● WHAT IS ASKED:
Render the material below as a numbered list, with one entry per line and blank lines omitted.

(Records from a collection)
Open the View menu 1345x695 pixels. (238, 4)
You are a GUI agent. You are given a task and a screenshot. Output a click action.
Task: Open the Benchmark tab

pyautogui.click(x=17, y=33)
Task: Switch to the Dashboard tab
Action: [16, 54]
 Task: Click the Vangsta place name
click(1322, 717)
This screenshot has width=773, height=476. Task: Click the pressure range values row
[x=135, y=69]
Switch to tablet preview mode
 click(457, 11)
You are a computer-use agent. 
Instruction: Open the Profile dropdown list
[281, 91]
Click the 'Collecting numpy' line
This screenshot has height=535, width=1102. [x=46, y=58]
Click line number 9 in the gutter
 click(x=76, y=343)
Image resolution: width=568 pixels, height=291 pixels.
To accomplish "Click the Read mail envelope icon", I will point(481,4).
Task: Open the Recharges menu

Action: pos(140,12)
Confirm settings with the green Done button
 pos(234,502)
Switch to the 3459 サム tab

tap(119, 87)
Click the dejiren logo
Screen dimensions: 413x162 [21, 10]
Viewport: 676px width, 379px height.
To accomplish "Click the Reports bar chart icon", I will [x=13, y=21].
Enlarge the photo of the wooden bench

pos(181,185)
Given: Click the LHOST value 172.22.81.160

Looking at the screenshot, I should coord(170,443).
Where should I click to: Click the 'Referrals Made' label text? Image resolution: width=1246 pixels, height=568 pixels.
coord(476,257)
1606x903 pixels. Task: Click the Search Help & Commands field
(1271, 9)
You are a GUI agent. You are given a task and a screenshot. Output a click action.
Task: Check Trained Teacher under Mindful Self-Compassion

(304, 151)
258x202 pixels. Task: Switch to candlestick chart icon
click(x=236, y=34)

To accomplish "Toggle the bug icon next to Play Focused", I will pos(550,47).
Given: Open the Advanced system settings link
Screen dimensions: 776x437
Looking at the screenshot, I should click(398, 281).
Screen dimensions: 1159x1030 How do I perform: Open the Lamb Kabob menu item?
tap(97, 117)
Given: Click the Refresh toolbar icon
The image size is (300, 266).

● FINISHED EXERCISE:
1. Open the View menu 1345x695 pixels. (238, 4)
2. You are a GUI agent. You are given a task and a screenshot. Output a click action.
3. Task: Open the Benchmark tab
4. pyautogui.click(x=17, y=33)
5. Task: Switch to the Dashboard tab
6. Action: [16, 54]
7.  Task: Click the Vangsta place name
8. click(1322, 717)
9. This screenshot has width=773, height=476. Task: Click the pressure range values row
10. [x=135, y=69]
11. Switch to tablet preview mode
12.  click(457, 11)
13. You are a computer-use agent. 
14. Instruction: Open the Profile dropdown list
15. [281, 91]
16. Click the 'Collecting numpy' line
17. This screenshot has height=535, width=1102. [x=46, y=58]
18. Click line number 9 in the gutter
19.  click(x=76, y=343)
20. Image resolution: width=568 pixels, height=291 pixels.
21. To accomplish "Click the Read mail envelope icon", I will point(481,4).
22. Task: Open the Recharges menu
23. Action: pos(140,12)
24. Confirm settings with the green Done button
25.  pos(234,502)
26. Switch to the 3459 サム tab
27. tap(119, 87)
28. Click the dejiren logo
29. Screen dimensions: 413x162 [21, 10]
30. Viewport: 676px width, 379px height.
31. To accomplish "Click the Reports bar chart icon", I will [x=13, y=21].
32. Enlarge the photo of the wooden bench
33. pos(181,185)
34. Given: Click the LHOST value 172.22.81.160
35. Looking at the screenshot, I should coord(170,443).
36. Where should I click to: Click the 'Referrals Made' label text? Image resolution: width=1246 pixels, height=568 pixels.
37. coord(476,257)
38. 1606x903 pixels. Task: Click the Search Help & Commands field
39. (1271, 9)
40. You are a GUI agent. You are given a task and a screenshot. Output a click action.
41. Task: Check Trained Teacher under Mindful Self-Compassion
42. (304, 151)
43. 258x202 pixels. Task: Switch to candlestick chart icon
44. click(x=236, y=34)
45. To accomplish "Toggle the bug icon next to Play Focused", I will pos(550,47).
46. Given: Open the Advanced system settings link
47. Screen dimensions: 776x437
48. Looking at the screenshot, I should click(398, 281).
49. Screen dimensions: 1159x1030 How do I perform: Open the Lamb Kabob menu item?
50. tap(97, 117)
51. Given: Click the Refresh toolbar icon
52. The image size is (300, 266).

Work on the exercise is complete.